(TEXTE FOURNI)
Anritsu VNA ME7838A

Comment mesurer les paramètres S au-delà des 120 GHz

  • Pour développer de nouveaux composants et sous-systèmes opérant à de très hautes fréquences, il est essentiel de disposer de modèles précis.
  • La précision des paramètres S dans une large bande de fréquences est un facteur déterminant pour assurer la qualité de modélisation d’un composant.
  • La bande de fréquences des analyseurs de réseaux vectoriels (VNA) est actutellement limitée à 120 GHz. Ce qui n’est pas suffisant pour certaines technologies actuelles ou de prochaine génération.
  • Cet article présente un nouvel analyseur de réseaux vectoriels large bande de 220 GHz, et explique comment un tel instrument permet de simplifier et d’améliorer la mesures des paramètres S sur plaquette de silicium (wafer).

 

Par Christian Sattler, Anritsu

 
La vitesse et le débit des données sont des indicateurs de performance clés pour tout système de communication moderne. Même avec des schémas de modulation modernes et efficaces, cela nécessite des bandes passantes très larges. Cependant, la bande passante est une ressource limitée et coûteuse et le spectre des fréquences jusqu’à 40 GHz est déjà surpeuplé de services de communication sans fil. Le passage à des fréquences plus élevées, telle que la bande D (110 GHz à 170 GHz), permet de sortir de ce dilemme. Mais à de telles fréquences la conception des semi-conducteurs et des circuits devient plus ardue. L’époque où un ingénieur concepteur pouvait démarrer un développement avec seulement quelques calculs, une feuille de papier et un fer à souder est révolue. Aujourd’hui, le développement des circuits électroniques s’appuie sur l’utilisation de logiciels de simulation. Bien que cela permette d’obtenir de bons résultats, même à des fréquences supérieures à 100 GHz, les concepteurs ont néanmoins besoin de modèles précis des composants actifs et passifs. L’absence de tels modèles entraîne des itérations inutiles et coûteuses au cours du processus de conception.

(TÂCHE COURTE)
Répondez à ces questions d'après l'article sur l'analyseur Anritsu :
(a) Quelle est la bande de l'analyseur de réseaux vectoriels présenté dans l'article ?
(b) Quelle plage de fréquences la bande D couvre-t-elle ?
(c) Jusqu'à quelle fréquence le spectre est-il déjà surpeuplé de services de communication sans fil ?

Lignes d'un jeu de données:
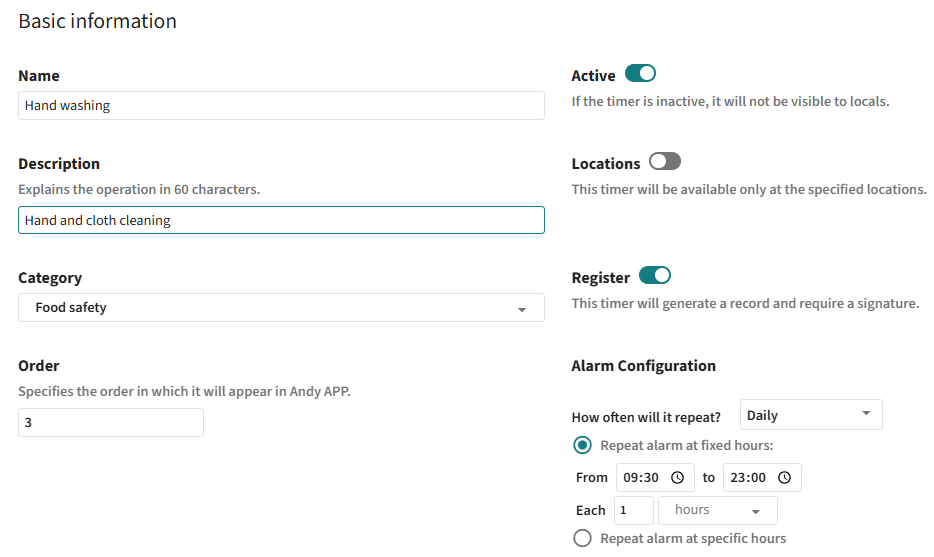Open the Daily repeat frequency dropdown
This screenshot has width=934, height=557.
tap(811, 415)
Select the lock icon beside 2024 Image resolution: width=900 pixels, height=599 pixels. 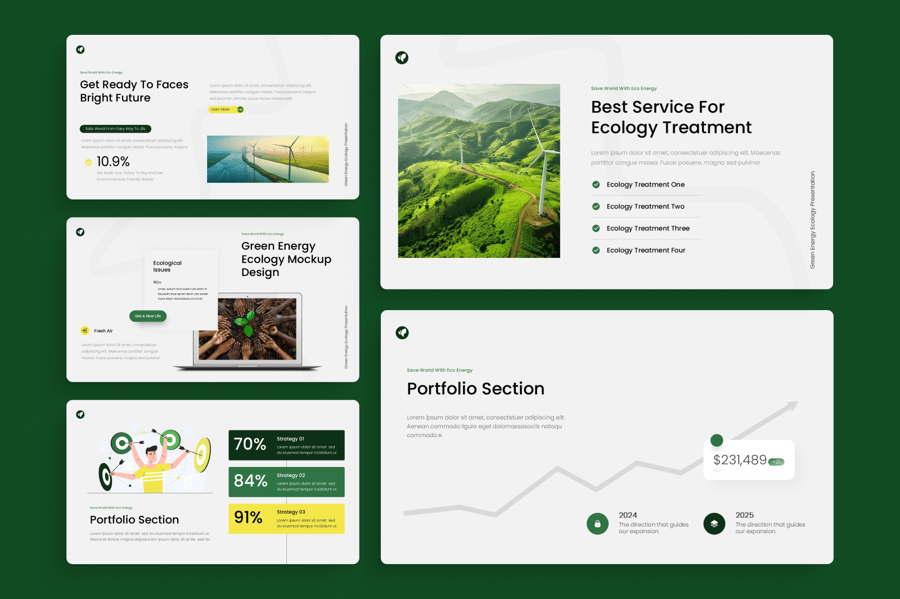tap(598, 523)

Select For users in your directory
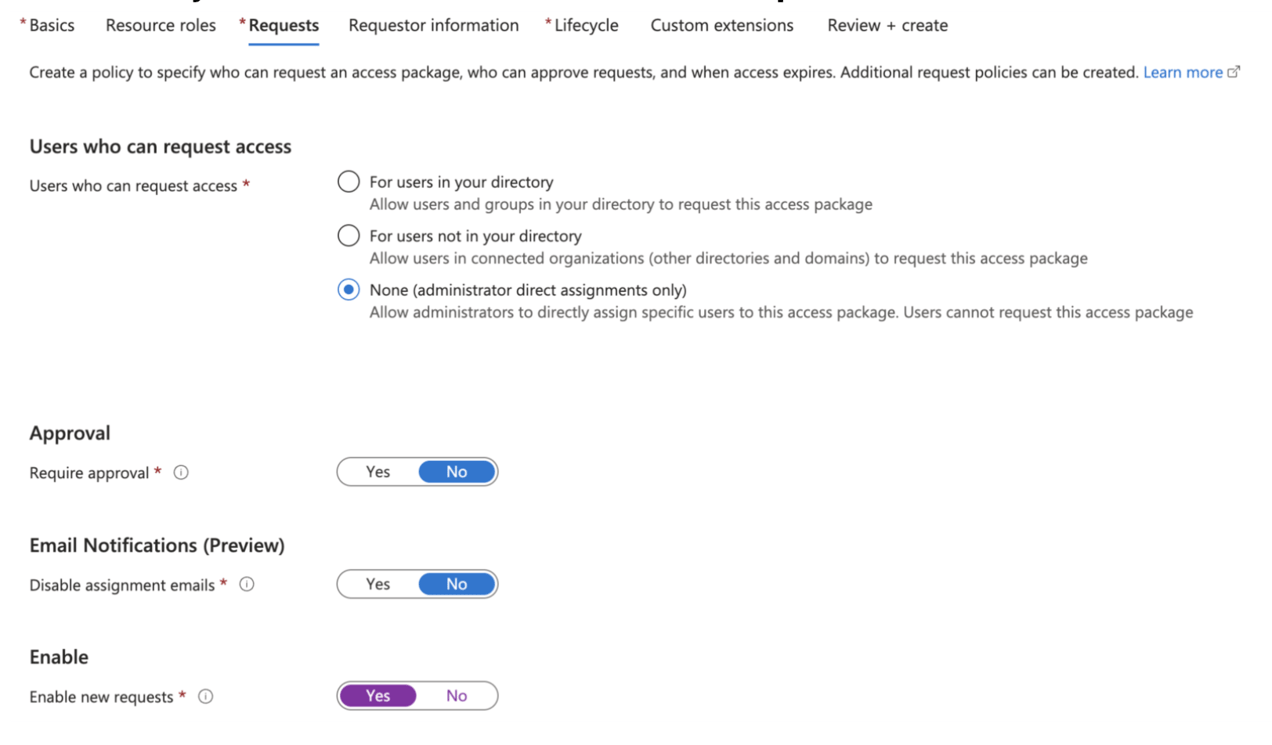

(RÉSULTAT DE L'EXERCICE)
(a) 220 GHz.
(b) De 110 GHz à 170 GHz.
(c) Jusqu'à 40 GHz.